At its most basic, the 5 tastes (sweet, sour, bitter, salty and umami) signal our bodies what to get ready for.
But it’s far more complicated than that!
For many years science used a simple map of our tongue to show the areas specializing in specific tastes. We are now realizing that it involves not just the taste buds in our mouth but in the throat and down to the stomach. In addition taste involves smell, texture and nerve endings. For example, research has also shown how certain foods can send signals to our brains that distort normal data. For example, capsaicin directly activates our tongue’s touch rather than taste-bud receptors. For more detail you can read Tip of the Tongue: Humans May Taste at Least 6 Flavors .
How does that tie into running a food manufacturing company?
When I first got involved in manufacturing foods, the Chairman of our parent company had an example he liked to use whenever he visited one of the plants and requested a tasting of the products that were being made.

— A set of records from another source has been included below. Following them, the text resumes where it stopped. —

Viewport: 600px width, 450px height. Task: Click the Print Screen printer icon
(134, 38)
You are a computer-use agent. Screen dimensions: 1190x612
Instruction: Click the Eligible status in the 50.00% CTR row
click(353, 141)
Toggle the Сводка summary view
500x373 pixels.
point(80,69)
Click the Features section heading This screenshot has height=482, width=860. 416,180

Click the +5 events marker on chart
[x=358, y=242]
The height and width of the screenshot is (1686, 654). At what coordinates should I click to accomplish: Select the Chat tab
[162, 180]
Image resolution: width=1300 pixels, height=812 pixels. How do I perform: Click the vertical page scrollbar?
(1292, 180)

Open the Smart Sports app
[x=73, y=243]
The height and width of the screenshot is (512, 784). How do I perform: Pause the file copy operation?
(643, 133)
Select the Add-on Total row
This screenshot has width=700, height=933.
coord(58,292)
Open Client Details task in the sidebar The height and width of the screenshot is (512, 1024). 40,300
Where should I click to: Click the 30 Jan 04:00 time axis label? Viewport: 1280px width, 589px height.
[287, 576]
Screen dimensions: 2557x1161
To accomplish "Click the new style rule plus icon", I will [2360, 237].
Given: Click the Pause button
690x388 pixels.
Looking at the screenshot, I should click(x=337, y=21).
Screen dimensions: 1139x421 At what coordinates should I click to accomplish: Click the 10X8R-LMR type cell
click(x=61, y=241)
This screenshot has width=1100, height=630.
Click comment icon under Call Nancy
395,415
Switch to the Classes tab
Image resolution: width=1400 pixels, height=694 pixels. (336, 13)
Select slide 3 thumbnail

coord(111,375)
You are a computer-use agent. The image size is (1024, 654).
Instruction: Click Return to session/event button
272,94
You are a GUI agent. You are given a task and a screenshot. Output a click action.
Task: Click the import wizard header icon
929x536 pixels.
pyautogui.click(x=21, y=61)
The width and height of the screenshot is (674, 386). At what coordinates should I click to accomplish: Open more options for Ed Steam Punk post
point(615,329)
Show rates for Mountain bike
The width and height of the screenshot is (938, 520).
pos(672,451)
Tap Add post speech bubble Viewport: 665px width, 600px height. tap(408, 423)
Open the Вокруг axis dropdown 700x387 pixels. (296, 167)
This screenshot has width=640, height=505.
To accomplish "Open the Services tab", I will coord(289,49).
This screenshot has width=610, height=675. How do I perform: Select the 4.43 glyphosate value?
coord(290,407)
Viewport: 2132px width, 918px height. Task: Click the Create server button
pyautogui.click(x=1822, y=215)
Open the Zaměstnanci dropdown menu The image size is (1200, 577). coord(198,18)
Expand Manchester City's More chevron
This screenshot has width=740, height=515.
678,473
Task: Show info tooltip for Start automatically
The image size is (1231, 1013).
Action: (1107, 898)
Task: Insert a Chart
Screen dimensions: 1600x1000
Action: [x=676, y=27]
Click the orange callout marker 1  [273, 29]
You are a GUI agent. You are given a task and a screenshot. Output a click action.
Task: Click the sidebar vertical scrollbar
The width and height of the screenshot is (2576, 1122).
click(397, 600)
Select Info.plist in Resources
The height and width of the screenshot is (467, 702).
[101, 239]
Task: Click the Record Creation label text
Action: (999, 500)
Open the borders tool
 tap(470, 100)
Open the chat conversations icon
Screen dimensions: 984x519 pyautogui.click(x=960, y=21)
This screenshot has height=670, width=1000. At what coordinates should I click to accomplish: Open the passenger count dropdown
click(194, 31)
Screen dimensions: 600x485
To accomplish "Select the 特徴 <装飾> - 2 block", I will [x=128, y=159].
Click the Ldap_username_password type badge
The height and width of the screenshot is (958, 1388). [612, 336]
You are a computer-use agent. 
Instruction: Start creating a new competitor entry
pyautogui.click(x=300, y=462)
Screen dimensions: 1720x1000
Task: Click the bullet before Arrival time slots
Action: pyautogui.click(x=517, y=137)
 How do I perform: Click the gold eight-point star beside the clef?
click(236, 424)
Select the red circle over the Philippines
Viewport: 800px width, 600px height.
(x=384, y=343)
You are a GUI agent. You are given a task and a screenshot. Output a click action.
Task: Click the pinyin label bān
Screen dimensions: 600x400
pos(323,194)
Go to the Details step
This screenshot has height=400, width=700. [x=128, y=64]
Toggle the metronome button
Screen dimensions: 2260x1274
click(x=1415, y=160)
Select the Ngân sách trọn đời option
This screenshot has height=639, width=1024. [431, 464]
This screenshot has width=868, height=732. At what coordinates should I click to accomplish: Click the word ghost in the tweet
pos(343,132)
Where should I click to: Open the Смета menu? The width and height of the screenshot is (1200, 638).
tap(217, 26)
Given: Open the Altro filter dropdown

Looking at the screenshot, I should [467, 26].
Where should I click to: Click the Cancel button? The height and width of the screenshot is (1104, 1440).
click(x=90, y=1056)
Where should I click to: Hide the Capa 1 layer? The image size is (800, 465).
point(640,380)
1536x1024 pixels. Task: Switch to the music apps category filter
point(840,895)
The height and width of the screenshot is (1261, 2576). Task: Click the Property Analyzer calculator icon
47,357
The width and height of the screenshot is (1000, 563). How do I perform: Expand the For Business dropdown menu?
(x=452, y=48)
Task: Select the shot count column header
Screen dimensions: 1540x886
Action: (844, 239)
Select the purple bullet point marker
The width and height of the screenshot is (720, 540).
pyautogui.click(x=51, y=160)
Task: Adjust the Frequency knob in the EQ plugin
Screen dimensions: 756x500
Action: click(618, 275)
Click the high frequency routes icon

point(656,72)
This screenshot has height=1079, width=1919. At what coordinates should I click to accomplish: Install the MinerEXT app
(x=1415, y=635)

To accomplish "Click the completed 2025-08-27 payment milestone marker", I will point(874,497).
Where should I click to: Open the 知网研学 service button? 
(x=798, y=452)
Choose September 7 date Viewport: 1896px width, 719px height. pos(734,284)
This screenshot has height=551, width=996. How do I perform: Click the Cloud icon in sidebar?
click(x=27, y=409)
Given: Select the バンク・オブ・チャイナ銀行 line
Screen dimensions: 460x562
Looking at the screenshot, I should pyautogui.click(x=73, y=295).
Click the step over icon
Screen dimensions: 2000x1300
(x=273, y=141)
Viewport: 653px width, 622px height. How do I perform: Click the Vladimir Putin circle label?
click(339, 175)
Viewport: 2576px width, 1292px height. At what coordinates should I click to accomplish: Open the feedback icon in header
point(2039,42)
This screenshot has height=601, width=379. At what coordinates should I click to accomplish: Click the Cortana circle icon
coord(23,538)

His opening line was: “If the dog does not eat the food…”. It was the story of a European dog food manufacturing start-up that made the best dog food in the world. Unfortunately, they went out of business in 3 months. They forgot to test if dogs would eat it!
I took that story very much to heart and to this day when I am involved with a product that I can eat, wear or otherwise use personally, I insist on doing so. I should add that it may not make the product better, but it does insure that it works as intended.
Finally, a shout -out to Donald McKenzie whose blog “Dining with Donald always includes a book review or two. He is the one who recommended the book “Tasty” by John McQuaid . It was thought provoking.